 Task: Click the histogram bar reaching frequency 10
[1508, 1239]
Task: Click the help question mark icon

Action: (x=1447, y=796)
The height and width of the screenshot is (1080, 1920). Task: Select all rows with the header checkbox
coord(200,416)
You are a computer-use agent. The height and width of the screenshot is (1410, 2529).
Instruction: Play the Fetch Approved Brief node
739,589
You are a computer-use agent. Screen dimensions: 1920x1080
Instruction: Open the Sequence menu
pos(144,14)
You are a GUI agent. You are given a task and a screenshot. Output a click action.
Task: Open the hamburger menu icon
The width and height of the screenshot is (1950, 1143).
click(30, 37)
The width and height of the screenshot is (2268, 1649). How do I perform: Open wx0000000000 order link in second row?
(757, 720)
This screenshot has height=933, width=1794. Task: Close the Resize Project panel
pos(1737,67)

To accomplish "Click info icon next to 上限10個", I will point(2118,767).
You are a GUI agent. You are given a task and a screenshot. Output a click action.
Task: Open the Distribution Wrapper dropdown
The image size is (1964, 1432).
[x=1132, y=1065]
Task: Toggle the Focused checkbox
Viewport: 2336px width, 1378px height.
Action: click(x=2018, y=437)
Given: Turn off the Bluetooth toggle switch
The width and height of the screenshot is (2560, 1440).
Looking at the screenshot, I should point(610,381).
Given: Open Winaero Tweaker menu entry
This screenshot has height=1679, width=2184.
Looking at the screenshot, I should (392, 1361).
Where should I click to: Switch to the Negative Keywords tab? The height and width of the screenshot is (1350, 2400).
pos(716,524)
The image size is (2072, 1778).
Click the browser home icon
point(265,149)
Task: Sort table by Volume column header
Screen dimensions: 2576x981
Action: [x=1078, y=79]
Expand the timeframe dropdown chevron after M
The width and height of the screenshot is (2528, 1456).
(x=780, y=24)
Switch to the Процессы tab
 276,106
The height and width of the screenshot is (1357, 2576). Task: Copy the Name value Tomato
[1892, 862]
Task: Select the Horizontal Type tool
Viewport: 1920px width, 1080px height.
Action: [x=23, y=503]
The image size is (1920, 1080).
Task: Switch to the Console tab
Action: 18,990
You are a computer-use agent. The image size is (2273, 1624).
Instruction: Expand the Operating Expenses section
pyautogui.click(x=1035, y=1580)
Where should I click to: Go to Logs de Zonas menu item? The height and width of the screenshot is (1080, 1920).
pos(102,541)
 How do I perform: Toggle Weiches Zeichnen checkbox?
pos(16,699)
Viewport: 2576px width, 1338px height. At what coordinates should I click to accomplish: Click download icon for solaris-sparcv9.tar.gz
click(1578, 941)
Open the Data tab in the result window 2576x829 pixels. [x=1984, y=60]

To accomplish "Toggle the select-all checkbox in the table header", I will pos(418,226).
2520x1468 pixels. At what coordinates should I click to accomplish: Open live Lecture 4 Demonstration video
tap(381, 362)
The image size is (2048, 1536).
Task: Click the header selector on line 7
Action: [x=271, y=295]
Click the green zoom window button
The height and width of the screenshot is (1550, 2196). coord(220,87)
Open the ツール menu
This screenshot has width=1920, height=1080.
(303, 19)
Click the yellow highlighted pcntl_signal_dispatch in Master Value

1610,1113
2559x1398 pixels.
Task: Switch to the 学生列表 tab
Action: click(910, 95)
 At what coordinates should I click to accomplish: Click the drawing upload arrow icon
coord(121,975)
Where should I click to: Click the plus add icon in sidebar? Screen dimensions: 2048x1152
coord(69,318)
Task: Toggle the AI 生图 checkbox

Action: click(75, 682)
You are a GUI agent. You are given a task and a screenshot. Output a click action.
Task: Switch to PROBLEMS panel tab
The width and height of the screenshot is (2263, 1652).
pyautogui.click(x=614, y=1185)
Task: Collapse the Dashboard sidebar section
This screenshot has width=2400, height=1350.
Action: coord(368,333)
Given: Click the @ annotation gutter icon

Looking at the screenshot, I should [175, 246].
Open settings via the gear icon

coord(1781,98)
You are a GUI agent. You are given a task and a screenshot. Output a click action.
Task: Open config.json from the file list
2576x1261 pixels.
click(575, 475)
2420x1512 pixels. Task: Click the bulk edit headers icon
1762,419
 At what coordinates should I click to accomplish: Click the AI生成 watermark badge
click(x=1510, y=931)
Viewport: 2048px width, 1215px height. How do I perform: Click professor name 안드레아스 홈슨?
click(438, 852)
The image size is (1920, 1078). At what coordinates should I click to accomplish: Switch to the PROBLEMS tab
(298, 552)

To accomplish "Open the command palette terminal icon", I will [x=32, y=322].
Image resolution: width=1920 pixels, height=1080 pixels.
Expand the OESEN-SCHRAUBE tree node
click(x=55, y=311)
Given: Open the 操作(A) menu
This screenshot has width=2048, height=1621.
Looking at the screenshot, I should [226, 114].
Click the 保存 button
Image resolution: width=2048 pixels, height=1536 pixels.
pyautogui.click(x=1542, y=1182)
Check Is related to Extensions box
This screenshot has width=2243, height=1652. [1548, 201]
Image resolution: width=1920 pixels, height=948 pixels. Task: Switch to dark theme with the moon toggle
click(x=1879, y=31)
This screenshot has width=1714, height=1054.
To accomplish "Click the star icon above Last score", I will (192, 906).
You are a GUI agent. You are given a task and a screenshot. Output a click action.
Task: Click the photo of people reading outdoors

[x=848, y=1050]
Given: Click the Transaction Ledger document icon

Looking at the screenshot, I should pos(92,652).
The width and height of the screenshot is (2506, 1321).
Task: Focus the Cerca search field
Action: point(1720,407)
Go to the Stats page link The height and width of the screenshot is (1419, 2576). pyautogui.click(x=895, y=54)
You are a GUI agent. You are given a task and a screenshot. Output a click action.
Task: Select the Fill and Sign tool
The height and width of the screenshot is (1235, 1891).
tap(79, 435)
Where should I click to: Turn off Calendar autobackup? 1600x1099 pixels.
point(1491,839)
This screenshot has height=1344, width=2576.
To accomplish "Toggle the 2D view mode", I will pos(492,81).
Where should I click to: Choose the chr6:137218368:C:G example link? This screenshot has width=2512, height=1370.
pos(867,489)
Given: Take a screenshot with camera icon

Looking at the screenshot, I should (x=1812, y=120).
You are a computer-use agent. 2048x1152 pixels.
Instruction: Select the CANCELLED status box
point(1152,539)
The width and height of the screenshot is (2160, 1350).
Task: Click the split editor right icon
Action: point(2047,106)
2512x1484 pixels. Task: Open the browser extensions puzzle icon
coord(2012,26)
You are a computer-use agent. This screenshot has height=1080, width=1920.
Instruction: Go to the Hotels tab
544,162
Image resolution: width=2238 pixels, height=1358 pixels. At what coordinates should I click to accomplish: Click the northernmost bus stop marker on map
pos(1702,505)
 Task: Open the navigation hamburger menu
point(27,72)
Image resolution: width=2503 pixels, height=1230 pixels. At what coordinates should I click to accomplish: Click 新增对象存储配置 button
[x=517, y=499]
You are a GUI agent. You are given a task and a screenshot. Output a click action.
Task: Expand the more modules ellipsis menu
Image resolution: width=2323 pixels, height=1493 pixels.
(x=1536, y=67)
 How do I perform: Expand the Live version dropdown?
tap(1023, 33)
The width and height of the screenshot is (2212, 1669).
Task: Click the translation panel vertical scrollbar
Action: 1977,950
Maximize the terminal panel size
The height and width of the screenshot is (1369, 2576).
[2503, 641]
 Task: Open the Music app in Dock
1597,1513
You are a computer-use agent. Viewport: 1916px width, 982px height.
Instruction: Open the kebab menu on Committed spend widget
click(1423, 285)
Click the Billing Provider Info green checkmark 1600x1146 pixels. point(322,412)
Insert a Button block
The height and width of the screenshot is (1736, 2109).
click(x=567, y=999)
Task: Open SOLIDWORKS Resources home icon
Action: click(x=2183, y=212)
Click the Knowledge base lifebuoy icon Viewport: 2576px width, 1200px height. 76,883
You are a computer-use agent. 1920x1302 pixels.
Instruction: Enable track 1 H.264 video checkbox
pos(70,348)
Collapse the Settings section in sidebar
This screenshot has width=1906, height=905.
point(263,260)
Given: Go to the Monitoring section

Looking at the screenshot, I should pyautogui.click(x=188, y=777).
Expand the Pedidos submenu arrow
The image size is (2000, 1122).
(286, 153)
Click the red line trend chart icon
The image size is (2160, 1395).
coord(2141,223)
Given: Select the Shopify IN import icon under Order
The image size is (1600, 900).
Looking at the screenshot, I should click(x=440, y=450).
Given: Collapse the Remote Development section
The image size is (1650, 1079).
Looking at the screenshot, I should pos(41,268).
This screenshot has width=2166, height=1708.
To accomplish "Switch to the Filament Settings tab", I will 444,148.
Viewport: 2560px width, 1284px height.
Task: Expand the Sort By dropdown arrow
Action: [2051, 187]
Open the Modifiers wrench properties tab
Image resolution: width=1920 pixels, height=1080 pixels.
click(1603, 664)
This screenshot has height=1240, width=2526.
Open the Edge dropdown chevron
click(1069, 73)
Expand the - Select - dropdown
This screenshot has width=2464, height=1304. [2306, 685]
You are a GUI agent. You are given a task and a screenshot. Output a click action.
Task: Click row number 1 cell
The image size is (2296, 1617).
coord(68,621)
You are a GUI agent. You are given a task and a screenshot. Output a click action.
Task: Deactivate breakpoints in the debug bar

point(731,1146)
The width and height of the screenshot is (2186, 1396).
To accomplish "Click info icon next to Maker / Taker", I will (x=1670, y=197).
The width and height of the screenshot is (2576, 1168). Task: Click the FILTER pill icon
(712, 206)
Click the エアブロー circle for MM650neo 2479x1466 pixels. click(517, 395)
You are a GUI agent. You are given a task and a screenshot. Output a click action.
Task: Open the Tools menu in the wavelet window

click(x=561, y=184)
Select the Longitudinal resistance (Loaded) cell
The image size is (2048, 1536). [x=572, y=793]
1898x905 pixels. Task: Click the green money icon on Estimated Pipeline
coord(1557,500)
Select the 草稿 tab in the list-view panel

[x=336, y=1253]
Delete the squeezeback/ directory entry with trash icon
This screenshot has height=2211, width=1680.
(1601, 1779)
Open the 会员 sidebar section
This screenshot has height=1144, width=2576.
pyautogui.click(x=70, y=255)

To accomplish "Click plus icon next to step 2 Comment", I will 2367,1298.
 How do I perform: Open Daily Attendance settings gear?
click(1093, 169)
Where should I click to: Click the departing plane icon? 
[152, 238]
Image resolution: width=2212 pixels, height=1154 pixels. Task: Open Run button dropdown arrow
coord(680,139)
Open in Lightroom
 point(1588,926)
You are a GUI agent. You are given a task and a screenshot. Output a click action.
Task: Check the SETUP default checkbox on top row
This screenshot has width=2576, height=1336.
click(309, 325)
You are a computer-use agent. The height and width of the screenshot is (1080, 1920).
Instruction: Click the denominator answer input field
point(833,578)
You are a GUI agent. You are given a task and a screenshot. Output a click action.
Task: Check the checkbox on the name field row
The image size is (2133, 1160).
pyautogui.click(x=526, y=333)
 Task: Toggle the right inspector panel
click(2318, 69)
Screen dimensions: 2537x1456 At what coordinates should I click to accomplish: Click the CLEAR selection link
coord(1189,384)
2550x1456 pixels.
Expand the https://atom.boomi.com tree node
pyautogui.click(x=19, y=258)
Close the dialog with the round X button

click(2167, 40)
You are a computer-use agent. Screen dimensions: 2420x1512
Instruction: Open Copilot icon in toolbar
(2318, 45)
#####
## Exercise prompt
Show every line in the entries where the string "next" occurs.

## Exercise output
To accomplish "Click info icon next to 上限10個", I will point(2118,767).
To accomplish "Click info icon next to Maker / Taker", I will (x=1670, y=197).
To accomplish "Click plus icon next to step 2 Comment", I will 2367,1298.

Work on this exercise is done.